• **Your assignment**: Every line below should be repeated exactly as written.

Segment Start: Source material

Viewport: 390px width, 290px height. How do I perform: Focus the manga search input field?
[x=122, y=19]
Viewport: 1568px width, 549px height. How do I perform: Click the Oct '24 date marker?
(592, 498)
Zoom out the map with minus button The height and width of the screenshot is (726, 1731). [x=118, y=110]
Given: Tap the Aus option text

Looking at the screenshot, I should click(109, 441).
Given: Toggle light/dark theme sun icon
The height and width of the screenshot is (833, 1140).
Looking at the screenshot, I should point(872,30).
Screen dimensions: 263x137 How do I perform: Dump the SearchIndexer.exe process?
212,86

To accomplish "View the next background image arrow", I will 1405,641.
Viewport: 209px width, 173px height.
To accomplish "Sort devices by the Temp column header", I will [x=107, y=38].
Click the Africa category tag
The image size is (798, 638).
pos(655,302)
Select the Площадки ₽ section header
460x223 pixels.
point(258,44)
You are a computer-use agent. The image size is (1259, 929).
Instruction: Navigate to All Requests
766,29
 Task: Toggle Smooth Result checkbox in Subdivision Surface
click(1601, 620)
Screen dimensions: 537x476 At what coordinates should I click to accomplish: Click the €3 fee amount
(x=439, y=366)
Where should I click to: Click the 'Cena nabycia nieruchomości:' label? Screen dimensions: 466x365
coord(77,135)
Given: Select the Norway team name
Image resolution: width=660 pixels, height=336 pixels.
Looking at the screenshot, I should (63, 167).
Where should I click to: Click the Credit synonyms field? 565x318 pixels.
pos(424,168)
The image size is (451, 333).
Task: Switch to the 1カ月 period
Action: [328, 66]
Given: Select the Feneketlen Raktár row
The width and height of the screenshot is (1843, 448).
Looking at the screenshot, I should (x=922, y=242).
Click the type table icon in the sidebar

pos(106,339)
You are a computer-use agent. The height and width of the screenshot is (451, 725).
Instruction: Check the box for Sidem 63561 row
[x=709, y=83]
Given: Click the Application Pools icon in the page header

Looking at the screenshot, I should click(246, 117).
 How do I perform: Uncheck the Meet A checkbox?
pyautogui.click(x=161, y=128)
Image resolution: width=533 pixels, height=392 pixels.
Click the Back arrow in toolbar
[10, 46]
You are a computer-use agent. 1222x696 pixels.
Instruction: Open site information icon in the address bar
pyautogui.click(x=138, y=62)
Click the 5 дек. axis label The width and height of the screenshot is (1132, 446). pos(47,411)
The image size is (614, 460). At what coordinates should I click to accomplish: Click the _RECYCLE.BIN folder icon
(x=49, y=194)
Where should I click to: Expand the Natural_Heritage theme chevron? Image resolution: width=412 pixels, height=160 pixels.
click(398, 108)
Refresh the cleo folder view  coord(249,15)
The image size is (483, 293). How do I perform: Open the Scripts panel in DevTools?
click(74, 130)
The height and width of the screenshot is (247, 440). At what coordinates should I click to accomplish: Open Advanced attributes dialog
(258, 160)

Segment End: Source material

• **Solution below**:
Viewport: 390px width, 290px height. How do I perform: Focus the manga search input field?
[x=122, y=19]
Viewport: 1568px width, 549px height. How do I perform: Click the Oct '24 date marker?
(592, 498)
Zoom out the map with minus button The height and width of the screenshot is (726, 1731). [x=118, y=110]
Given: Tap the Aus option text

Looking at the screenshot, I should click(109, 441).
Given: Toggle light/dark theme sun icon
The height and width of the screenshot is (833, 1140).
Looking at the screenshot, I should point(872,30).
Screen dimensions: 263x137 How do I perform: Dump the SearchIndexer.exe process?
212,86

To accomplish "View the next background image arrow", I will 1405,641.
Viewport: 209px width, 173px height.
To accomplish "Sort devices by the Temp column header", I will [x=107, y=38].
Click the Africa category tag
The image size is (798, 638).
pos(655,302)
Select the Площадки ₽ section header
460x223 pixels.
point(258,44)
You are a computer-use agent. The image size is (1259, 929).
Instruction: Navigate to All Requests
766,29
 Task: Toggle Smooth Result checkbox in Subdivision Surface
click(1601, 620)
Screen dimensions: 537x476 At what coordinates should I click to accomplish: Click the €3 fee amount
(x=439, y=366)
Where should I click to: Click the 'Cena nabycia nieruchomości:' label? Screen dimensions: 466x365
coord(77,135)
Given: Select the Norway team name
Image resolution: width=660 pixels, height=336 pixels.
Looking at the screenshot, I should (63, 167).
Where should I click to: Click the Credit synonyms field? 565x318 pixels.
pos(424,168)
The image size is (451, 333).
Task: Switch to the 1カ月 period
Action: [328, 66]
Given: Select the Feneketlen Raktár row
The width and height of the screenshot is (1843, 448).
Looking at the screenshot, I should (x=922, y=242).
Click the type table icon in the sidebar

pos(106,339)
You are a computer-use agent. The height and width of the screenshot is (451, 725).
Instruction: Check the box for Sidem 63561 row
[x=709, y=83]
Given: Click the Application Pools icon in the page header

Looking at the screenshot, I should click(246, 117).
 How do I perform: Uncheck the Meet A checkbox?
pyautogui.click(x=161, y=128)
Image resolution: width=533 pixels, height=392 pixels.
Click the Back arrow in toolbar
[10, 46]
You are a computer-use agent. 1222x696 pixels.
Instruction: Open site information icon in the address bar
pyautogui.click(x=138, y=62)
Click the 5 дек. axis label The width and height of the screenshot is (1132, 446). pos(47,411)
The image size is (614, 460). At what coordinates should I click to accomplish: Click the _RECYCLE.BIN folder icon
(x=49, y=194)
Where should I click to: Expand the Natural_Heritage theme chevron? Image resolution: width=412 pixels, height=160 pixels.
click(398, 108)
Refresh the cleo folder view  coord(249,15)
The image size is (483, 293). How do I perform: Open the Scripts panel in DevTools?
click(74, 130)
The height and width of the screenshot is (247, 440). At what coordinates should I click to accomplish: Open Advanced attributes dialog
(258, 160)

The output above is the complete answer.